第30話 信じてもらえなかった私と、生き延びた夜

■「私」の声では、誰も動かない


状況が本格的に動いたのは、体が限界になり

「このままだと死ぬかもしれない」と本気で思ったときだった。


そのとき、友人が立ち上がってくれた。

彼女は私の代わりに行政へ連絡し、すべてを説明してくれた。


驚いたのはその反応だ。

私がいくら説明しても信用されなかったのに、彼女が語るとすんなり通った。


証人の一言は絶大だった。


しかも彼女は、私の職場という「社会の目のある場所」で、日頃から私を見ていた人だった。

そう、“社会”の中で見られていた“私”が、ようやく信憑性を持った瞬間だった。


■ モラハラの証拠は、残らないようにできている


助けを求めようとしたとき、最初の壁は「証拠がないこと」だった。


夫のモラハラは毎日。

暴力は月に一度あるかないか。

でも、その一発は意識が飛ぶほど重かった。


それでも痣は残らない。

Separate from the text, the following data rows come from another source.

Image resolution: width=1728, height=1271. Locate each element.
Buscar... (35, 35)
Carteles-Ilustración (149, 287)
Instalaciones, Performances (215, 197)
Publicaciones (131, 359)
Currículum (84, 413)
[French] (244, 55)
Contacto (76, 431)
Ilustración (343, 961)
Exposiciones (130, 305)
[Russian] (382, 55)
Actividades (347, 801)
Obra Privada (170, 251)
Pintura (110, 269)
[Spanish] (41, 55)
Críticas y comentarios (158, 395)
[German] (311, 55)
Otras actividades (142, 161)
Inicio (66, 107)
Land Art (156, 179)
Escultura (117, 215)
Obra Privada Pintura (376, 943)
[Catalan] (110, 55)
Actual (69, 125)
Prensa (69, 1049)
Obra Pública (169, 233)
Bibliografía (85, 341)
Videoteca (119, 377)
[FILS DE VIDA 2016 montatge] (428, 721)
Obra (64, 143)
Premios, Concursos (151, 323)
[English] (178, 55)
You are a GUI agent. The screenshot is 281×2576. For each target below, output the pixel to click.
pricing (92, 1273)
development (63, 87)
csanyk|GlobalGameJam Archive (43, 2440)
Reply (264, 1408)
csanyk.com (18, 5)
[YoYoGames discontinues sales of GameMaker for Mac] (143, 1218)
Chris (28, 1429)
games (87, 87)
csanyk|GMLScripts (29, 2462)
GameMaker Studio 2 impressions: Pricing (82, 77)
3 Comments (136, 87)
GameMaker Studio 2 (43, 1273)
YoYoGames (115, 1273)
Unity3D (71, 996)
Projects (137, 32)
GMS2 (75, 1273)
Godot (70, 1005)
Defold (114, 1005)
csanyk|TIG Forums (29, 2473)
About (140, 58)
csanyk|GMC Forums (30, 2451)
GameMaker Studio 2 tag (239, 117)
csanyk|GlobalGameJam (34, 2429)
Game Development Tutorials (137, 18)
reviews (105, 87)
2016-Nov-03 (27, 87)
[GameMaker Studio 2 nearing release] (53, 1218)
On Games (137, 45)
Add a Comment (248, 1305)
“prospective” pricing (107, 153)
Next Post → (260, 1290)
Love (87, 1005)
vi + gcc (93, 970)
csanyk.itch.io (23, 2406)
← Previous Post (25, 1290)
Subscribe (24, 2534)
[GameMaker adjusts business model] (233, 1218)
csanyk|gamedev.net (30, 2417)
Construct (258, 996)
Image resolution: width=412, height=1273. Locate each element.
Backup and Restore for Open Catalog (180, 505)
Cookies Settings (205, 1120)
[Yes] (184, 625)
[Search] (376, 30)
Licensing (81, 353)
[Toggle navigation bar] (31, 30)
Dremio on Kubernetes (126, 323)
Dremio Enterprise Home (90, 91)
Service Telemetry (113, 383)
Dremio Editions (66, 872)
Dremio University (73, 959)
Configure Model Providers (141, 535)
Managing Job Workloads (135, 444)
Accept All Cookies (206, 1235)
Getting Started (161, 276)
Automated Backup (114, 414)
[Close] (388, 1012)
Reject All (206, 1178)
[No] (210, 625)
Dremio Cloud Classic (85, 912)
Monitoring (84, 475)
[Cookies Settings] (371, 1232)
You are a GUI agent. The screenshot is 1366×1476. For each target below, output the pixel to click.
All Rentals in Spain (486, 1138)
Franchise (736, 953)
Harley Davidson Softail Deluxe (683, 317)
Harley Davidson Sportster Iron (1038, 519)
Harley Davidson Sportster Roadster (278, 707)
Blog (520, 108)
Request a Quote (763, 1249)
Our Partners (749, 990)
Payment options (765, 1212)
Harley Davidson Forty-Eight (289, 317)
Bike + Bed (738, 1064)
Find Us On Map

絶妙に加減されていた。

感情的に見えて、実は“証拠を残さないプロ”だった。


それでも私は本能で分かっていた。


──この人は、「私を殺せる」タイプだ、と。


まるで肉食獣と暮らしているような感覚だった。

餌(=機嫌取り)を忘れたら、次の瞬間に喰われるかもしれない。


そんな相手の前で「冷静に会話して、録音して、記録を残す」なんて……現実には無理だった。


■ 行政に相談したら、笑われた


一度だけ、ちょっと元気があったとき。

意を決して、行政のDV相談窓口に電話をかけた。


でも、電話口の女性相談員はこう言った。


「あなたね、DVって分かってる? そんな軽いもんじゃないのよ」

「え〜やだ、こわ〜い(笑)」


……その半笑いの声は、今も耳にこびりついている。


その日から、行政に頼ることをやめた。

「やっぱり、誰も私なんか信じてくれない」と思い知らされた。


■「信じる人」と「信じない人」


職場の多くの人は、気づいていた。

真っ青な顔で会社に来る私、雑談ににじむ家庭の異常さ。


「それはひどい旦那さんだね」

そうやんわり言って、距離を取ってくれる人もいた。


でも、中にはまったく信じない人もいた。

ある上司は、私を「かまってちゃん」「虚言癖」と呼んでいたらしい。


その人にとって夫婦とは、自分の家庭の形そのものだった。

奥さんの文句は“愛ある冗談”。

「本当は夫が大好きで、夫がいないと眠れないんだろ?」と、冗談交じりに笑っていた。


……あれ、地獄からの電話かな?


■「想像できない」ことを、想像できるかどうか


人は、自分の経験の外側を想像するのが苦手だと思う。


夫婦喧嘩ができる人は、「喧嘩すらできない関係」を想像できない。

優しい配偶者がいる人は、「話しかけるのも怖い関係」を想像できない。

問題があっても大丈夫だった人ほど、「自分は例外」と信じて疑わない。


でも、本当に良い関係を築いている人ほど素直に話を聞いてくれた。

「大変だったね」「そんな夫婦もあるんだね」って。


きっと、人を助けられるかどうかは、想像力の幅で決まる。


■ あの夜、私は確かに生き延びた


今の私は、当時とは別人のように笑って暮らしている。


でも、ときどき思い出す。

あの夜のホテルの空気。

娘の寝息と、カーテンの向こうの街灯。


そして、ふっと何かが途切れた瞬間の静けさ。


「私はきっと、今日を生き延びた」


──その確信だけが、あの夜の収穫だった。